What To Do With The Money You Don’t Want Your Kid To Have?
By Les Stephen
OK, I know this sounds crazy, but as a Financial Advisor, one would be surprised how many times I have heard this. I have been told, “my parents didn’t leave me a thing and I plan to do the same with my kids.” One famous person that comes to mind is Marie Osmond. She feels that it would be a disservice and deprive them of one of the most important gifts which is the ability to work. Others may not have a relationship with or flat out do not like their children. There also may be very understandable reasons, such as, they have already received their portion of the estate. Depending on the situation, the parent have some options to go about this. I have listed just a few ideas below.
Have a Will or Trust in Place
The obvious answer is to have in place a Will or a Trust. In most states, if there is no Will or Trust in place your children will probably inherit your assets. We highly recommend consulting a legal professional that specializes in this area. If your intention is to leave children out of your estate upon your passing, make sure your Will or Trust is up to date and written properly because it may be contested. Also remember, there are laws regarding kids being removed from your estate if they are under 18. Once again, I cannot stress enough to consult a legal professional that specializes in this area.
Use a Beneficiary Designation on Financial Accounts
Use a beneficiary designation on financial accounts that clearly showing who you would like to receive these accounts. Whether you would like to leave the money to a different individual, your church, or Save the Whales, making them the Beneficiary of the accounts is one easy way to go about it. By the way, do not forget about accounts at the bank and properties you may own.

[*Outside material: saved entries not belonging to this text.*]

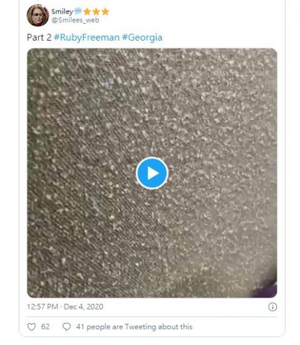Screen dimensions: 300x345
Task: Click the first gold star after Smiley
Action: point(87,11)
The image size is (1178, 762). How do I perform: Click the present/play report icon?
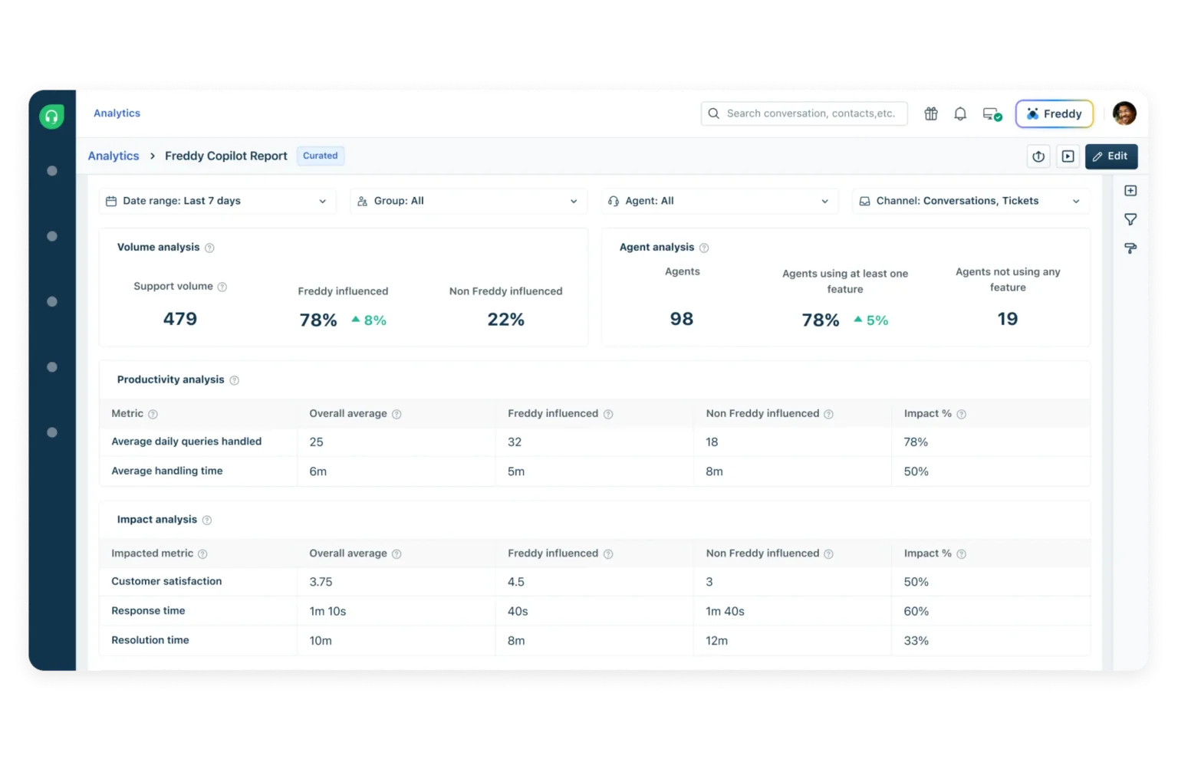coord(1068,156)
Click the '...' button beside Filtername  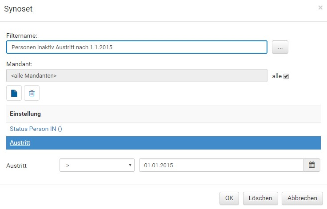(x=280, y=47)
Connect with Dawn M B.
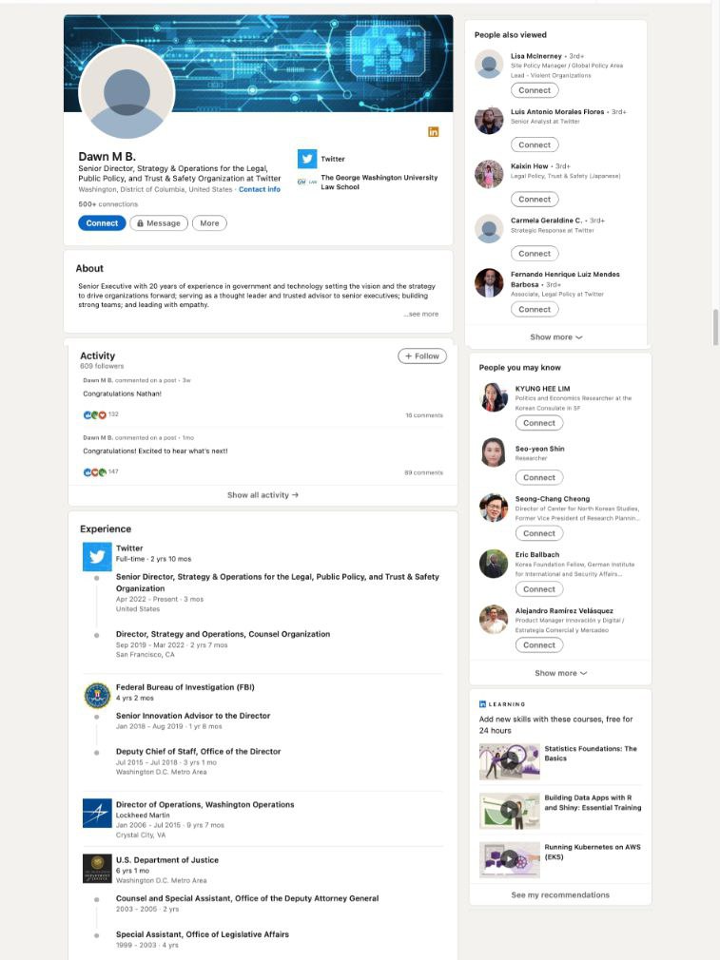Screen dimensions: 720x960 pos(102,223)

Properly Set Up Investment Accounts
Another thought is that some investment accounts can be simply set up as a “lifetime only” payout. These styles of accounts are generally created to pay for the lifetime of an individual or couple, no matter how long they live, with no death benefit available after the passing of the individual or the second to die. This type of account is sometimes used in client portfolios for very specific reasons. This could give a possibly higher than usual lifetime of income without leaving funds to a beneficiary. This strategy could also be used if an individual had no living relatives or friends they wanted to leave the money to.
I know this was a rather strange blog, but sometimes so is life. Thanks for reading.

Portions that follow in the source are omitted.